Women must surely be hugely under-represented within Monzo’s forum.
It would be all the richer if we could broaden the conversations to include the female perspective.
Women must surely be hugely under-represented within Monzo’s forum.
It would be all the richer if we could broaden the conversations to include the female perspective.
Oof that press release for Starling article is getting a mauling below the line.
You git, now I’ve started reading the damn comments!!
Then you’ll be contributing comments, then some comments will be removed, then the police will be knocking on your door.

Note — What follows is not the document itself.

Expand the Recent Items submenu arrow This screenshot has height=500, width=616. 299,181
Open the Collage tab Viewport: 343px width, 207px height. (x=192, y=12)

Calm down mate. I’m not that weird.
For those that want it here is a link to the woman and the organization behind this campaign. Anna Bowes of Savings Champion
Sorry. Judging others by my own standards is always dangerous.
At least the article isn’t on the Daily Mail- the comment section is… we don’t speak of it.
To see if we were onto something, we commissioned a linguistics study from semiotics and cultural value agency The Answer, which assessed 300 articles from a mix of outlets aimed at men and women.
so out of interest, where did you find that link?
Anna Bowes is well known for her money saving info, so when I saw her Savings Champion organization mentioned in the Guardian article I found a link thru Bing.
PS thanks for the link to The Answer, that was founded by Nick Gadsby well known from Lawes Gadsby Semiotics.
I see, the story only quotes her though, it doesn’t say that she’s -
it looks like that was Starling & The Answer.
I may have misread it then. But the data definately sourced by The Answer.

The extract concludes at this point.